▶ _Page extract_:
In the case of singapore, for example, there was this actor by the name of Gurmit Singh. Everyone knew that he was a Sikh/Indian, but laughed along at his antics on screen as ‘Phua Chu Kang’ (Chinese name) who exhibited the perspectival mores and language of Chinese of lower socioeconomic status whilst being presented as Chinese himself because of his pale complexion – personally, I found the humour crass and witless and relied simply on acting silly to garner chuckles from a people whom generally can’t laugh beyond a slip on a banana peel. He is a singaporean, a Sikh, but a Chinese on screen. In this, an association between ‘Singaporean’ and ‘Chinese’ is reinforced as other’s cultural take on things is excluded from the media and kept to the periphery of the public’s imagination. In answer to an Indian backbencher in parliament, by the name of Viswa, who took the government to task for its oppressiveness and bias in extremely subtle terms, a while later, the government’s Indian Law minister stands up to speak of how global views on singapore’s oppressive condition are discountable for its bias – few noticed that the logic utilised by him is identical to the logic used by most Chinese in the face of contradiction. Again and again, Indians, and at times, Malays, are used to forward perspectives that are thoroughly ‘Chinese’ in approach. In this, it is no wonder that other cultures are deemed to be quite irrelevant as their voice in the political arena is little more than a transliteration of an oriental one. However, if one was to look at the argumentative and logical skills of Indians in south Indian films with a direct understanding of the language, one will find a sharp contrast between them and the ‘Indians’ serving as mouthpieces for Confucian-style views. But as Tamil is yet to be learnt by people globally because the Indians are quite adept at learning others’ languages, it is to be expected that this misses the global appreciation.

▶ _Instruction 1_:
According to the commentary on Singapore, what was the Chinese name of the character Gurmit Singh played on screen?
▶ _Instruction 2_:
Decide whether each statement agrees with the commentary on Singapore, answering yes or no and quoting the words that settle it: (a) Gurmit Singh is described as a Sikh. (b) The backbencher Viswa criticized the government in blunt, open terms. (c) The writer found the humor of Phua Chu Kang clever.
▶ _Instruction 3_:
Pick up the commentary on Singapore after its final sentence and carry it on for one more paragraph.
This work does not require the listing.

▶ _Data block_:
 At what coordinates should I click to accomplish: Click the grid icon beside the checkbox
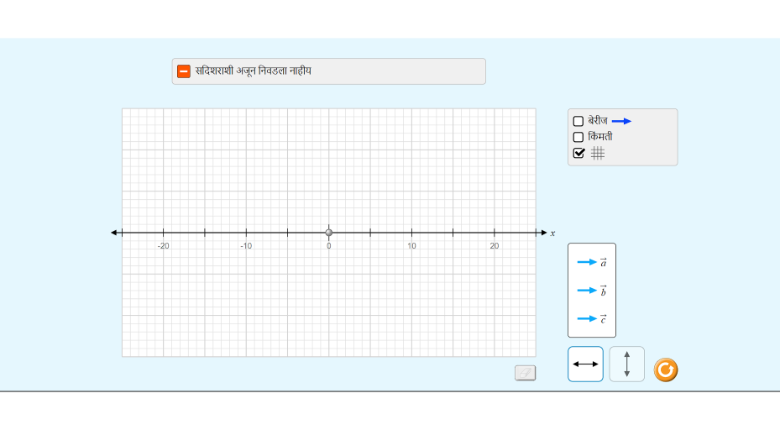[x=598, y=153]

▶ _Expected output 1_:
Phua Chu Kang.

▶ _Expected output 2_:
(a) Yes: "He is a singaporean, a Sikh, but a Chinese on screen."
(b) No: "who took the government to task for its oppressiveness and bias in extremely subtle terms"
(c) No: "personally, I found the humour crass and witless"

▶ _Expected output 3_:
In these two examples, out of numerous others in many arenas, we see the compromising of popular potential appreciation of this entire oppressive state of affairs as one of Confucian/Legalist perspectival origin as members of all races are enlisted to front the notion that it is a ‘singaporean’ problem as opposed to a typically ‘chinese one’ (‘Chinese’, in terms of its being a hallmark of China’s civilisation - which is pillarised by Confucianism, Legalism and Taoism - and not ‘Chinese’ in racial terms.). In this, the opposition themselves can continue to leave the cultural bases for their woes alone whilst attempting to transition singapore from an oppressive state to a less oppressive one. Prior to my taking issue with its government from an anti-fascist perspective, there were, unsurprisingly, precious few, if any at all, whom had taken this stance as it required critical cultural introspection. One article by a prominent Singaporean site, dated some time after a2ed’s take on the issue on this amongst other sites, approached the issue as if writing an obituary for singapore-past as opposed to an issue that had to be actively contended with, and dissected with the aid of an inquisitive scalpel and a microscopic monocle. It shied away from locating it in the cultural sense of the people and its Sino origins and garnished it with enough ambiguity and dispassion for it to be as empowering as coal in a formula 1 race. Hence, this is one of the many instances that serves as the evidential bases upon which I am compelled to recognise the oppositional sector in singapore as, generally, ‘democrats of the fascist left’ that is verifiably and quantifiably tethered to a verifiably and quantifiably fascist perspectival centre.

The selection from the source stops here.